社長ブログ

シュレーディンガーの猫

こんにちは、シナプス代表の竹内です。
今日2月22日は猫の日だそうです。ということで、タイトルの通り猫にまつわる思い出です。学生時代、「量子力学」という物理学の一分野が必修科目でした。聞き慣れない言葉ですが、パソコンやスマホに不可欠な電子部品である半導体や、最近では量子コンピュータにつながるとても重要な分野です。

量子力学は、とっても難解な物理学です。微分・積分・行列とか数学的に難しいだけでなく、もっとも難解なのは、SF映画以上に日常生活の常識的な感覚からかけ離れた、到底理解し難い不思議な現象を導き出す学問だからです。
こんな学問なので、学生当時まったく理解できませんでした。量子力学担当の先生もそれを分かっているのか、試験前に試験対策の授業をやってくれて、試験はなんとか「可」でパスしました。そしてこんな学問なので、実生活で役立ったことはこれまでまったく無いです。でも量子力学の世界観に触れられたことは、これまで勉強させられた?中で、個人的には一番の収穫だったとも思っています。

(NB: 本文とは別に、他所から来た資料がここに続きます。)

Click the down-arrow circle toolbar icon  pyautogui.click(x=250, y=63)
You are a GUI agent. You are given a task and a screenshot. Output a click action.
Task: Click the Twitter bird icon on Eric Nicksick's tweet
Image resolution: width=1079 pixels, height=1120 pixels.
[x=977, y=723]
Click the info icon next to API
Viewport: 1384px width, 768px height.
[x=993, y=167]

学生時代ですが、必修科目の量子力学がさっぱり分からず、学校の図書館で参考書を探していました。そのときに目に止まったのが、ジョン・グリビンの書いた「シュレーディンガーの猫」という本でした。シュレーディンガーは物理学者として超有名人ですが、有名人の飼っていた猫の話か?と気になって手に取りました。しかし中身は、数式の登場しない、量子力学の解説書でした。

シュレーディンガーの猫は、シュレーディンガーが量子力学の解釈方法について、「そんなの現実的に考えておかしいじゃないか!」と批判するために考えた、空想の猫です。シュレーディンガーの猫の空想について詳しい説明がありますが、無理矢理短く言うと「量子力学が正しいというのなら、箱の中に入っている猫は、半分死んで半分生きている状態だということになる。そんなことはあり得ない!猫は死んでいるか、生きているか?のどちらかでしかないでしょ。」というとてもまっとうな話です。
実生活では、生きているか死んでいるかの、そのどちらかしかあり得ないです。半死半生という言葉はあってもそれは生きていることの一表現ですし。しかし量子力学では数式上厳密に、半分死んで半分生きている状態の猫が存在するらしいのです。では猫の入った箱を開けたら、半分死んで半分生きている状態の不思議な猫が見られるかというと、それは見られません。誰かが見たその瞬間に、生きている猫か死んでいる猫かが「選択」されてしまい、どちらかしか見られません。つまり見る人、観察者によって物理現象の結果が変わってしまうのです。
量子力学っておかしいぞ…と思っても、しかしこれまで矛盾は発見されていないし、冒頭に話した半導体技術では欠かせない理論です。実体験として納得できなくても、物理現象として否定できない学問です。

まったく変な話です。ジョン・グリビンの本「シュレーディンガーの猫」のテーマは、Nothing is real./何もリアルなものはない です。半分死んで半分生きている、ふびんな状態の猫のように。

ただいずれにしても、必修科目の試験でギリギリ「可」だったできの悪い学生の理解の範疇ですので、このブログに間違いがあってもご容赦ください。